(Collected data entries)
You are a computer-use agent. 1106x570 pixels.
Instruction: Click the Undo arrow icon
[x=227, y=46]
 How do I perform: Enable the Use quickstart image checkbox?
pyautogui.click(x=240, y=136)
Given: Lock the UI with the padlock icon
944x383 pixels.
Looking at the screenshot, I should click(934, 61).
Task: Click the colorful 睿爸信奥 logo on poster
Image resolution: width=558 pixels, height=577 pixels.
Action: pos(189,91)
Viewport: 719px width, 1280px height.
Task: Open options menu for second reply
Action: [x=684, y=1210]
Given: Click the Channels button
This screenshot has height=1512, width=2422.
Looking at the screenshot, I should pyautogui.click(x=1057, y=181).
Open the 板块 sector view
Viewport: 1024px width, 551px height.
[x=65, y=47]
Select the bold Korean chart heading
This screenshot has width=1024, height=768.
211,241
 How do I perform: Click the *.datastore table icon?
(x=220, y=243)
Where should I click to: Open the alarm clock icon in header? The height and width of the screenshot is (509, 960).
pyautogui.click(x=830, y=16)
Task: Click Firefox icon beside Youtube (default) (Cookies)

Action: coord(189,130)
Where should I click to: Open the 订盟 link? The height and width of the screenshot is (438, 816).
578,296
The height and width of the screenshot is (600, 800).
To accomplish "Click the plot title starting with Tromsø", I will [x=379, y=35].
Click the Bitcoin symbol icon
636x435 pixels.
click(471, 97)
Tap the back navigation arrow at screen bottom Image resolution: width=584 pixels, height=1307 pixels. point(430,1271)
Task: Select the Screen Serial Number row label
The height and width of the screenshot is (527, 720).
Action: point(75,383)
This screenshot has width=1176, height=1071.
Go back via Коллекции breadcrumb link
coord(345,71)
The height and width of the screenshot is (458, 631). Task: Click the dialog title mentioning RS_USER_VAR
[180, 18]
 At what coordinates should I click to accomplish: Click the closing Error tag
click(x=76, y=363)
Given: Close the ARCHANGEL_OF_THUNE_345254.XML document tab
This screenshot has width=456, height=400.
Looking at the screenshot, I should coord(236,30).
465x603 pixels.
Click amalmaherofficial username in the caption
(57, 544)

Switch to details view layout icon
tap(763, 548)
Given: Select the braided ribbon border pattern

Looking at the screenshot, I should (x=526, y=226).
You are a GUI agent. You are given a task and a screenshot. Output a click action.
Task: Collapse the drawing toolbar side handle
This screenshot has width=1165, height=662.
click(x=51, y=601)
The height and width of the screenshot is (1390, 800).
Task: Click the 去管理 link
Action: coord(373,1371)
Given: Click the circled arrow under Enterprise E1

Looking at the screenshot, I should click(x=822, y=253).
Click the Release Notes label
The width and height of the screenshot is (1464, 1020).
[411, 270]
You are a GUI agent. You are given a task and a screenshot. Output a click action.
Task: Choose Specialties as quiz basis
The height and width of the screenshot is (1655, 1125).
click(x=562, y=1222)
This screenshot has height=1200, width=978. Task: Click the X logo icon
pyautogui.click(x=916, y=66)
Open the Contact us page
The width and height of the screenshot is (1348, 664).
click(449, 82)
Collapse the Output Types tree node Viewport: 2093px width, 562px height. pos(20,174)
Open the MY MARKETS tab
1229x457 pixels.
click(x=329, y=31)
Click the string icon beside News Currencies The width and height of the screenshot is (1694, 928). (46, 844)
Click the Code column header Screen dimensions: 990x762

» TRY IT:
The data above should be returned in full, exactly as written.

» RESPONSE AREA:
You are a computer-use agent. 1106x570 pixels.
Instruction: Click the Undo arrow icon
[x=227, y=46]
 How do I perform: Enable the Use quickstart image checkbox?
pyautogui.click(x=240, y=136)
Given: Lock the UI with the padlock icon
944x383 pixels.
Looking at the screenshot, I should click(934, 61).
Task: Click the colorful 睿爸信奥 logo on poster
Image resolution: width=558 pixels, height=577 pixels.
Action: pos(189,91)
Viewport: 719px width, 1280px height.
Task: Open options menu for second reply
Action: [x=684, y=1210]
Given: Click the Channels button
This screenshot has height=1512, width=2422.
Looking at the screenshot, I should pyautogui.click(x=1057, y=181).
Open the 板块 sector view
Viewport: 1024px width, 551px height.
[x=65, y=47]
Select the bold Korean chart heading
This screenshot has width=1024, height=768.
211,241
 How do I perform: Click the *.datastore table icon?
(x=220, y=243)
Where should I click to: Open the alarm clock icon in header? The height and width of the screenshot is (509, 960).
pyautogui.click(x=830, y=16)
Task: Click Firefox icon beside Youtube (default) (Cookies)

Action: coord(189,130)
Where should I click to: Open the 订盟 link? The height and width of the screenshot is (438, 816).
578,296
The height and width of the screenshot is (600, 800).
To accomplish "Click the plot title starting with Tromsø", I will [x=379, y=35].
Click the Bitcoin symbol icon
636x435 pixels.
click(471, 97)
Tap the back navigation arrow at screen bottom Image resolution: width=584 pixels, height=1307 pixels. point(430,1271)
Task: Select the Screen Serial Number row label
The height and width of the screenshot is (527, 720).
Action: point(75,383)
This screenshot has width=1176, height=1071.
Go back via Коллекции breadcrumb link
coord(345,71)
The height and width of the screenshot is (458, 631). Task: Click the dialog title mentioning RS_USER_VAR
[180, 18]
 At what coordinates should I click to accomplish: Click the closing Error tag
click(x=76, y=363)
Given: Close the ARCHANGEL_OF_THUNE_345254.XML document tab
This screenshot has width=456, height=400.
Looking at the screenshot, I should coord(236,30).
465x603 pixels.
Click amalmaherofficial username in the caption
(57, 544)

Switch to details view layout icon
tap(763, 548)
Given: Select the braided ribbon border pattern

Looking at the screenshot, I should (x=526, y=226).
You are a GUI agent. You are given a task and a screenshot. Output a click action.
Task: Collapse the drawing toolbar side handle
This screenshot has width=1165, height=662.
click(x=51, y=601)
The height and width of the screenshot is (1390, 800).
Task: Click the 去管理 link
Action: coord(373,1371)
Given: Click the circled arrow under Enterprise E1

Looking at the screenshot, I should click(x=822, y=253).
Click the Release Notes label
The width and height of the screenshot is (1464, 1020).
[411, 270]
You are a GUI agent. You are given a task and a screenshot. Output a click action.
Task: Choose Specialties as quiz basis
The height and width of the screenshot is (1655, 1125).
click(x=562, y=1222)
This screenshot has height=1200, width=978. Task: Click the X logo icon
pyautogui.click(x=916, y=66)
Open the Contact us page
The width and height of the screenshot is (1348, 664).
click(449, 82)
Collapse the Output Types tree node Viewport: 2093px width, 562px height. pos(20,174)
Open the MY MARKETS tab
1229x457 pixels.
click(x=329, y=31)
Click the string icon beside News Currencies The width and height of the screenshot is (1694, 928). (46, 844)
Click the Code column header Screen dimensions: 990x762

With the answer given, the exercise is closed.